═══ Quoted passage
For me this book didn’t really come to life until the final few pages; seeing the team working together is always worthwhile and even if taking care of Dark Krakoa was a relatively perfunctory affair it did yield a few nice moments (“Gah! Hey!”). However, it is the quieter scenes afterward that are the greatness of this book. I am a sucker for any time with Dr. the Beast and pretty much any science-y scene as well so a little geology debrief is always welcome, but the particular stand out scene was Storm and Jubilee taking a moment to remember their lost friend Wolverine. Jubilee says she feels like she’s “not supposed to say anything“; this is a common problem for shared universes like this – huge status quo changes in one book go un-remarked upon in another for all kinds of mundane reasons (like publishing schedules and conflicts) and that can make the whole thing a little less real. The death of an important figure like Wolverine would leave an indelible mark on his friends, so sharing their grief and supporting one another through communication and friendship is incredibly humanising and realistic – these characters feel more like real people (and stronger ones at that) as a result.
This is really a book of two halves; if you come seeking a rewarding high concept narrative you’ll likely be a shade disappointed, but if you want some strong moments of personal reflection and characterisation you’ll definitely get something out of this story. In some ways this is a shame as the more intimate moments are very well done, and are worthy of a much grander story-arc. Then again it is always a pleasure to see great characters like Storm and Jubilee brought to life with believable and meaningful dialogue and interactions. After all they are too often written as cardboard action heroes who feel and think nothing at all. And even if I wasn’t sold on the overall story I have to admit to being incredibly touched by that final page – it may have been a little bit cheesy but it captured the spirit and optimism of the X-Men in general, and Jubilee in particular, in a very sweet way.
══════
▶ **Directives**:
1) Translate this sentence from the comic review into Spanish: "However, it is the quieter scenes afterward that are the greatness of this book."
2) From the comic review, retype the stretch from "This is really" through "very sweet way." with no changes.
These entries have no connection to the comic review.
═══ Entries
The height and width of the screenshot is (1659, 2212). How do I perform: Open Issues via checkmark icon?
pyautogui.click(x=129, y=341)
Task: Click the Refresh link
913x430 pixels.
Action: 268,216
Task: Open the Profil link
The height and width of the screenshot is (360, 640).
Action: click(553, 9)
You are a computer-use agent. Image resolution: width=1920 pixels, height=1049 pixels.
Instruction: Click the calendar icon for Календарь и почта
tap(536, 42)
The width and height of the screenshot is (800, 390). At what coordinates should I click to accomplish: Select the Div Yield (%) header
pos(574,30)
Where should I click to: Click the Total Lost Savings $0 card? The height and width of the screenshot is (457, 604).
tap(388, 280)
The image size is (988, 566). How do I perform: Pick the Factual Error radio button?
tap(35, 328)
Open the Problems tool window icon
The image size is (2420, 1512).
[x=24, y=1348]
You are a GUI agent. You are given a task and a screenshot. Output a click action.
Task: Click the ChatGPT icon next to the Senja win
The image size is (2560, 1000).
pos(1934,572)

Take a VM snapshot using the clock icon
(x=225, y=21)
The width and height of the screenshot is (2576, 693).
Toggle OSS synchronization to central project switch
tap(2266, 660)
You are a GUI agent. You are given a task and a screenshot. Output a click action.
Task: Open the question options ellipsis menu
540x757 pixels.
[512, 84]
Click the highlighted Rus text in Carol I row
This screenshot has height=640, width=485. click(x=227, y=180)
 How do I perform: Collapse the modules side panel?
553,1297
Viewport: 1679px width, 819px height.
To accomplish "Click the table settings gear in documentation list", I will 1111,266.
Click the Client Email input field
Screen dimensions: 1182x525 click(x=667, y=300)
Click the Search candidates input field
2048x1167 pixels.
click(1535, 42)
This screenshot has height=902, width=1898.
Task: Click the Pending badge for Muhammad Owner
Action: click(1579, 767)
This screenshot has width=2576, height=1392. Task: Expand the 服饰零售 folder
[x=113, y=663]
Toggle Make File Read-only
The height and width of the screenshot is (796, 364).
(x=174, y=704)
══════
▶ **Responses per task**:
1) Sin embargo, son las escenas más tranquilas de después las que constituyen la grandeza de este libro.

2)
This is really a book of two halves; if you come seeking a rewarding high concept narrative you’ll likely be a shade disappointed, but if you want some strong moments of personal reflection and characterisation you’ll definitely get something out of this story. In some ways this is a shame as the more intimate moments are very well done, and are worthy of a much grander story-arc. Then again it is always a pleasure to see great characters like Storm and Jubilee brought to life with believable and meaningful dialogue and interactions. After all they are too often written as cardboard action heroes who feel and think nothing at all. And even if I wasn’t sold on the overall story I have to admit to being incredibly touched by that final page – it may have been a little bit cheesy but it captured the spirit and optimism of the X-Men in general, and Jubilee in particular, in a very sweet way.